Feeding & Blood-Sugar Management
If a baby is too sleepy or premature to feed effectively, nurses give expressed breast-milk by a gastric tube (a soft tube passed through the nose or mouth to the stomach). Low blood sugar episodes are treated first with more frequent feeds; if levels remain low, a brief intravenous (IV) glucose infusion corrects sugars while feeds are established.
Lights, Lines & Breathing Aids
Phototherapy lights break down excess bilirubin and prevent jaundice complications – usually within 24-48 h.
Peripheral IV lines deliver fluids, antibiotics or glucose when needed; they are removed as soon as baby is stable.
Nasal CPAP or low-flow oxygen may be used for transient breathing difficulties. These non-invasive supports keep the lungs open while fluid clears and energy reserves build; most term babies wean off within one to two days.

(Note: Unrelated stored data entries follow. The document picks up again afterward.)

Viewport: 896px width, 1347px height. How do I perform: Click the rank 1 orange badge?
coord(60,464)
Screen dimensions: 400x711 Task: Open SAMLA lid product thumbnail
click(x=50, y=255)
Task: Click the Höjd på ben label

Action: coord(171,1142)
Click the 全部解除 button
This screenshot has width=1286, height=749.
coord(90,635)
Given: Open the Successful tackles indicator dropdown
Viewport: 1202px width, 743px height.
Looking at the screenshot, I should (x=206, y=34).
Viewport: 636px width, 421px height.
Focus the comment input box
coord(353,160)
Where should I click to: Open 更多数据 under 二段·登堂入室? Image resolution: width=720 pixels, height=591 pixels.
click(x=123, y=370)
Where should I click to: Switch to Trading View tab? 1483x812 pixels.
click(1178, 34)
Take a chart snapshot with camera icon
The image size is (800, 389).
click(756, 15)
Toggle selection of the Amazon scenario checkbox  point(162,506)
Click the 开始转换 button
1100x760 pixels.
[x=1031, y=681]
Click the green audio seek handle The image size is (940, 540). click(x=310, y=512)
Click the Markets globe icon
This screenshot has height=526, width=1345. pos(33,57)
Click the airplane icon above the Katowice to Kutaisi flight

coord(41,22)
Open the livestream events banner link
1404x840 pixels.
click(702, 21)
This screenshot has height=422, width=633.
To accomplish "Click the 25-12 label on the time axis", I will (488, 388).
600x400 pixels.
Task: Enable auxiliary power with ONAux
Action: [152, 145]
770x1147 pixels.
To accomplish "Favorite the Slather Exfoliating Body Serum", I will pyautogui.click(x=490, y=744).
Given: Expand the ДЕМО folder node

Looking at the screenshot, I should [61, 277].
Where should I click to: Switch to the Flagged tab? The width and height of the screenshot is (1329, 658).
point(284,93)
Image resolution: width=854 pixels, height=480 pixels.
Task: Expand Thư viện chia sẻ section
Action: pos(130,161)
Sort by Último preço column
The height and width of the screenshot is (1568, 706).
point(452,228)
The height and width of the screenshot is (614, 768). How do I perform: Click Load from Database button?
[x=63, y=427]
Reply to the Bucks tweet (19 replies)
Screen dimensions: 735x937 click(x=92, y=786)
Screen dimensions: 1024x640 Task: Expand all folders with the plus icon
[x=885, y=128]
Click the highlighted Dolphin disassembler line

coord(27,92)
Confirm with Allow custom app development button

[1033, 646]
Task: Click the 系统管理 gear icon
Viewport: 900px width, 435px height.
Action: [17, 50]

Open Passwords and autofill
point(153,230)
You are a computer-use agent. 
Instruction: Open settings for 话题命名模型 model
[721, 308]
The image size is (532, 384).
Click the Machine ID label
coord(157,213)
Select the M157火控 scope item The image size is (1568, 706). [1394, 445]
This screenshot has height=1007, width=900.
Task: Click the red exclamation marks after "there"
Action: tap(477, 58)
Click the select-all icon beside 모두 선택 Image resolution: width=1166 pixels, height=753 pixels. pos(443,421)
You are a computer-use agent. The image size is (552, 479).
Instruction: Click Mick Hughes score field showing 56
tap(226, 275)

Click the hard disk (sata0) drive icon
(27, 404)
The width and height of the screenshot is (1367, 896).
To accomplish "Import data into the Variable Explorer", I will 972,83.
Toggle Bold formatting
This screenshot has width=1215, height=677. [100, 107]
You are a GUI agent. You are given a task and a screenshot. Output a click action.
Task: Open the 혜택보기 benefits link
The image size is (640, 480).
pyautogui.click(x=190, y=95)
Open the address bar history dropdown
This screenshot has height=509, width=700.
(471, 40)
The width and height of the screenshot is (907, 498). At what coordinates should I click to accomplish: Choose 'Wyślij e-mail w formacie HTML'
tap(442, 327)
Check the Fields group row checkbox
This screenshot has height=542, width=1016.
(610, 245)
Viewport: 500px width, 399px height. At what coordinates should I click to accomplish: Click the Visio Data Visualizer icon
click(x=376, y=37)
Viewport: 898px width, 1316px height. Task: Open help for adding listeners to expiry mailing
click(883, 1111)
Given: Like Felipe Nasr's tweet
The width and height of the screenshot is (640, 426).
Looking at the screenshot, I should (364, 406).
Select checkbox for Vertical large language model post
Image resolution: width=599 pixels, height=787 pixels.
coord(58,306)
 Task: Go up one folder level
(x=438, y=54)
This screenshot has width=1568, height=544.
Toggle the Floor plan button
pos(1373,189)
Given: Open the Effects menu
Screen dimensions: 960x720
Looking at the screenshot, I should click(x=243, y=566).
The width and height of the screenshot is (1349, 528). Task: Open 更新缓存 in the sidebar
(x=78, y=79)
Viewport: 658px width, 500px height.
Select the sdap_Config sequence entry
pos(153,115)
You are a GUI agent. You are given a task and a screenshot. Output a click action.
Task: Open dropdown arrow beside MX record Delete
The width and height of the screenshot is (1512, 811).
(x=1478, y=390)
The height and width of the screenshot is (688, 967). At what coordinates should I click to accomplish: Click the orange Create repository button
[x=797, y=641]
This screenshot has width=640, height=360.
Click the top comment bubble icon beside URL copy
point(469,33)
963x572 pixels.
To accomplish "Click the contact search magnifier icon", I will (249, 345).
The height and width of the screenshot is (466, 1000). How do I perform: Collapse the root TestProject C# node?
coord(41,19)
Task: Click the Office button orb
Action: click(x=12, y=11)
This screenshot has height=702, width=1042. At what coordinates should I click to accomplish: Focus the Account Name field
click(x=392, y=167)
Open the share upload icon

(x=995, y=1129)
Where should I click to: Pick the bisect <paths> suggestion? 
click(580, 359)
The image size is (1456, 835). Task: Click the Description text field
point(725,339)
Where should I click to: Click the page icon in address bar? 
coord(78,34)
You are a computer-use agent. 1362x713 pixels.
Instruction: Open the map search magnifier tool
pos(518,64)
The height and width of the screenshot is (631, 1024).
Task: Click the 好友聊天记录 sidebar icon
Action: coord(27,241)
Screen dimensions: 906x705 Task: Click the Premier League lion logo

Parent Involvement & Going Home
Even with equipment in place, parents can provide skin-to-skin contact, help with tube feeds, and change nappies – activities shown to shorten nursery stays. Discharge criteria include breathing comfortably in room air, maintaining temperature in an open cot, stable blood sugar, effective feeding, and gaining (or at least no longer losing) weight. Most babies meet these goals within 48 h of admission.